Vorliegender Beitrag
----

Medienkritik

Immer auf Sendung

Ein Symbolbild des Schreckens: Die zerstörte Front des Lkw am Breitscheidplatz in Berlin, mit dem das Attentat ausgeführt wurde.
Ein Symbolbild des Schreckens: Die zerstörte Front des Lkw am Breitscheidplatz in Berlin, mit dem das Attentat ausgeführt wurde. © dpa / picture alliance / Britta Pedersen
Von Martin Tschechne · 12.01.2017
Wie arbeiten die Netzwerke des Terrors? Ihr Ziel ist die Verunsicherung der Öffentlichkeit. Deshalb müssen Bilder her – und die Medien machen sich zum Instrument des Terrors, meint der Psychologe und Publizist Martin Tschechne.
Bestimmt hat auch Anis Amri diese Bilder gesehen. Immer wieder, man konnte sich ihnen ja nicht entziehen damals, am 14. Juli vergangenen Jahres: ein weißer Lastwagen, der langsam auf die Strandpromenade von Nizza zurollt, dann beschleunigt und in die Menge rast. Ein deutscher Journalist war mit seinem Video vom Balkon eines Hotels auf Sendung, noch während auf der Straße die Sterbenden versorgt wurden. Reporterglück. 86 Menschen fanden den Tod. Sie waren an die Cote d'Azur gekommen, um das Feuerwerk zum französischen Nationalfeiertag zu erleben.

----

Aufgabe 1
Gib den Beitrag über Terror und Medien zwischen "Immer auf Sendung" und "Publizist Martin Tschechne." einschließlich erneut wieder und tausche dabei "Lkw" gegen "Lastwagen" aus.
Aufgabe 2
Übersetze den Satz "Ihr Ziel ist die Verunsicherung der Öffentlichkeit." aus dem Beitrag über Terror und Medien ins Englische.
Die Datensätze spielen hierfür keine Rolle.

----

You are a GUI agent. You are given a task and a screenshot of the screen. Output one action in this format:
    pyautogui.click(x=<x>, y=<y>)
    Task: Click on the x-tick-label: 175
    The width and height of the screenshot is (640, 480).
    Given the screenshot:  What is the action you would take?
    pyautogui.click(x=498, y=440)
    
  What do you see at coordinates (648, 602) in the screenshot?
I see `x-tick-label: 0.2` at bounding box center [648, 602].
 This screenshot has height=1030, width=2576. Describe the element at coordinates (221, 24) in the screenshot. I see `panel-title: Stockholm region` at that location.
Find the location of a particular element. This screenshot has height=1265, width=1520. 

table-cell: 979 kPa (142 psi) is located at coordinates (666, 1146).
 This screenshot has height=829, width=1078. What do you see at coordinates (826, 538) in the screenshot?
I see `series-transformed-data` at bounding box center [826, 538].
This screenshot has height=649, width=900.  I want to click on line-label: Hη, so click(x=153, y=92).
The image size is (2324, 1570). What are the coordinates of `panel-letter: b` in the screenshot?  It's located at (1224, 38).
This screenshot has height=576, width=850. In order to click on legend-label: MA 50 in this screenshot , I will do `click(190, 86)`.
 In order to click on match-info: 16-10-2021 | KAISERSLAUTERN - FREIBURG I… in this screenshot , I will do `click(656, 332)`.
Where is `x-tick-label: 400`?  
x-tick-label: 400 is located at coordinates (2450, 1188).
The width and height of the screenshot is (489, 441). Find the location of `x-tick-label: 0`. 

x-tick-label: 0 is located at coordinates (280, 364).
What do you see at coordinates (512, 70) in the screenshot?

----

Antwort 1
Immer auf Sendung

Ein Symbolbild des Schreckens: Die zerstörte Front des Lastwagen am Breitscheidplatz in Berlin, mit dem das Attentat ausgeführt wurde.
Ein Symbolbild des Schreckens: Die zerstörte Front des Lastwagen am Breitscheidplatz in Berlin, mit dem das Attentat ausgeführt wurde. © dpa / picture alliance / Britta Pedersen
Von Martin Tschechne · 12.01.2017
Wie arbeiten die Netzwerke des Terrors? Ihr Ziel ist die Verunsicherung der Öffentlichkeit. Deshalb müssen Bilder her – und die Medien machen sich zum Instrument des Terrors, meint der Psychologe und Publizist Martin Tschechne.

Antwort 2
Their aim is to unsettle the public.